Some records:
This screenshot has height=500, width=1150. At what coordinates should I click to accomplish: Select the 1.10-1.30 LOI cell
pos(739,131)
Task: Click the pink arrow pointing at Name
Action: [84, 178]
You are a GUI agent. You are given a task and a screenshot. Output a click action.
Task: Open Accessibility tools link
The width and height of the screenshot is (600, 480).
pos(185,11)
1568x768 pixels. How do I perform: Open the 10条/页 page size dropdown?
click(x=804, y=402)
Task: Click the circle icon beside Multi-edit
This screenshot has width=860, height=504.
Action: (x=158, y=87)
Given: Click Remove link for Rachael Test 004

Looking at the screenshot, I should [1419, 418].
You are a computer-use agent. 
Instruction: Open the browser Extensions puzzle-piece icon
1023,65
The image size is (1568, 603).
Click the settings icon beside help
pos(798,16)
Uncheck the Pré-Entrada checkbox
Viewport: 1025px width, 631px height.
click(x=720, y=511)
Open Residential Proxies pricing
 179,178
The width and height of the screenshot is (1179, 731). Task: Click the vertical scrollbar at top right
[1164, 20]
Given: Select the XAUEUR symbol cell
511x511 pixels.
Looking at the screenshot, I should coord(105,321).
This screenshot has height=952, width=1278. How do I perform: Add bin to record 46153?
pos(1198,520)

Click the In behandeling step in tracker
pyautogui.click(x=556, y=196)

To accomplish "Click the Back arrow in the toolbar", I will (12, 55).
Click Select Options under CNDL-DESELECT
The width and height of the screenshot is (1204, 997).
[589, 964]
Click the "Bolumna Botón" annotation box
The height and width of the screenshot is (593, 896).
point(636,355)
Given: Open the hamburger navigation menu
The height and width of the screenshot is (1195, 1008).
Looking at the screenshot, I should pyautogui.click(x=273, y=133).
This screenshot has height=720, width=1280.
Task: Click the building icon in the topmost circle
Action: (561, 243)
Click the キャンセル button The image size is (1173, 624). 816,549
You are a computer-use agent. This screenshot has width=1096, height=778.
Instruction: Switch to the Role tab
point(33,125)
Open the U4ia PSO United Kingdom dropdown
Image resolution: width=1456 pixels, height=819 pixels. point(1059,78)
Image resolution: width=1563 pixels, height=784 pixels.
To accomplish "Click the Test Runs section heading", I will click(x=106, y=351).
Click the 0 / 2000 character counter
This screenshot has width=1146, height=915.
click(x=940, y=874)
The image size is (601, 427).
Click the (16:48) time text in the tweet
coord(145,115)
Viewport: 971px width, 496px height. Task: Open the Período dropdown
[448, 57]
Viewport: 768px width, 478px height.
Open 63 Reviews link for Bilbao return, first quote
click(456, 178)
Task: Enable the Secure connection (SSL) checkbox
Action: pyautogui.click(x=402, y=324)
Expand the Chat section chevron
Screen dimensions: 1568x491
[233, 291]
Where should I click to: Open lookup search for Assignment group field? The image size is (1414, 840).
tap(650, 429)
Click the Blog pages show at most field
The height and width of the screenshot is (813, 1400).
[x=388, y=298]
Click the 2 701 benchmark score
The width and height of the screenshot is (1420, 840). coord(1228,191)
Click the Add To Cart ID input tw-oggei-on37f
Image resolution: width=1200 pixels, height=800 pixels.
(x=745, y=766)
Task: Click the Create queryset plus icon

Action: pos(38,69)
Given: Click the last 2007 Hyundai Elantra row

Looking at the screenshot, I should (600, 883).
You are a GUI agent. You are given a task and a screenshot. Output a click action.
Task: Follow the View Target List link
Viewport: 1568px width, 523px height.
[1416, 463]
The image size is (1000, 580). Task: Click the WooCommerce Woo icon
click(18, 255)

AIM:
Please set out each line of the data above in a Markdown table with the columns "No." and "Entry", numbering the rows and skipping any blank lines.

WRITTEN RESPONSE:
| No. | Entry |
|---|---|
| 1 | This screenshot has height=500, width=1150. At what coordinates should I click to accomplish: Select the 1.10-1.30 LOI cell |
| 2 | pos(739,131) |
| 3 | Task: Click the pink arrow pointing at Name |
| 4 | Action: [84, 178] |
| 5 | You are a GUI agent. You are given a task and a screenshot. Output a click action. |
| 6 | Task: Open Accessibility tools link |
| 7 | The width and height of the screenshot is (600, 480). |
| 8 | pos(185,11) |
| 9 | 1568x768 pixels. How do I perform: Open the 10条/页 page size dropdown? |
| 10 | click(x=804, y=402) |
| 11 | Task: Click the circle icon beside Multi-edit |
| 12 | This screenshot has width=860, height=504. |
| 13 | Action: (x=158, y=87) |
| 14 | Given: Click Remove link for Rachael Test 004 |
| 15 | Looking at the screenshot, I should [1419, 418]. |
| 16 | You are a computer-use agent.  |
| 17 | Instruction: Open the browser Extensions puzzle-piece icon |
| 18 | 1023,65 |
| 19 | The image size is (1568, 603). |
| 20 | Click the settings icon beside help |
| 21 | pos(798,16) |
| 22 | Uncheck the Pré-Entrada checkbox |
| 23 | Viewport: 1025px width, 631px height. |
| 24 | click(x=720, y=511) |
| 25 | Open Residential Proxies pricing |
| 26 |  179,178 |
| 27 | The width and height of the screenshot is (1179, 731). Task: Click the vertical scrollbar at top right |
| 28 | [1164, 20] |
| 29 | Given: Select the XAUEUR symbol cell |
| 30 | 511x511 pixels. |
| 31 | Looking at the screenshot, I should coord(105,321). |
| 32 | This screenshot has height=952, width=1278. How do I perform: Add bin to record 46153? |
| 33 | pos(1198,520) |
| 34 | Click the In behandeling step in tracker |
| 35 | pyautogui.click(x=556, y=196) |
| 36 | To accomplish "Click the Back arrow in the toolbar", I will (12, 55). |
| 37 | Click Select Options under CNDL-DESELECT |
| 38 | The width and height of the screenshot is (1204, 997). |
| 39 | [589, 964] |
| 40 | Click the "Bolumna Botón" annotation box |
| 41 | The height and width of the screenshot is (593, 896). |
| 42 | point(636,355) |
| 43 | Given: Open the hamburger navigation menu |
| 44 | The height and width of the screenshot is (1195, 1008). |
| 45 | Looking at the screenshot, I should pyautogui.click(x=273, y=133). |
| 46 | This screenshot has height=720, width=1280. |
| 47 | Task: Click the building icon in the topmost circle |
| 48 | Action: (561, 243) |
| 49 | Click the キャンセル button The image size is (1173, 624). 816,549 |
| 50 | You are a computer-use agent. This screenshot has width=1096, height=778. |
| 51 | Instruction: Switch to the Role tab |
| 52 | point(33,125) |
| 53 | Open the U4ia PSO United Kingdom dropdown |
| 54 | Image resolution: width=1456 pixels, height=819 pixels. point(1059,78) |
| 55 | Image resolution: width=1563 pixels, height=784 pixels. |
| 56 | To accomplish "Click the Test Runs section heading", I will click(x=106, y=351). |
| 57 | Click the 0 / 2000 character counter |
| 58 | This screenshot has width=1146, height=915. |
| 59 | click(x=940, y=874) |
| 60 | The image size is (601, 427). |
| 61 | Click the (16:48) time text in the tweet |
| 62 | coord(145,115) |
| 63 | Viewport: 971px width, 496px height. Task: Open the Período dropdown |
| 64 | [448, 57] |
| 65 | Viewport: 768px width, 478px height. |
| 66 | Open 63 Reviews link for Bilbao return, first quote |
| 67 | click(456, 178) |
| 68 | Task: Enable the Secure connection (SSL) checkbox |
| 69 | Action: pyautogui.click(x=402, y=324) |
| 70 | Expand the Chat section chevron |
| 71 | Screen dimensions: 1568x491 |
| 72 | [233, 291] |
| 73 | Where should I click to: Open lookup search for Assignment group field? The image size is (1414, 840). |
| 74 | tap(650, 429) |
| 75 | Click the Blog pages show at most field |
| 76 | The height and width of the screenshot is (813, 1400). |
| 77 | [x=388, y=298] |
| 78 | Click the 2 701 benchmark score |
| 79 | The width and height of the screenshot is (1420, 840). coord(1228,191) |
| 80 | Click the Add To Cart ID input tw-oggei-on37f |
| 81 | Image resolution: width=1200 pixels, height=800 pixels. |
| 82 | (x=745, y=766) |
| 83 | Task: Click the Create queryset plus icon |
| 84 | Action: pos(38,69) |
| 85 | Given: Click the last 2007 Hyundai Elantra row |
| 86 | Looking at the screenshot, I should (600, 883). |
| 87 | You are a GUI agent. You are given a task and a screenshot. Output a click action. |
| 88 | Task: Follow the View Target List link |
| 89 | Viewport: 1568px width, 523px height. |
| 90 | [1416, 463] |
| 91 | The image size is (1000, 580). Task: Click the WooCommerce Woo icon |
| 92 | click(18, 255) |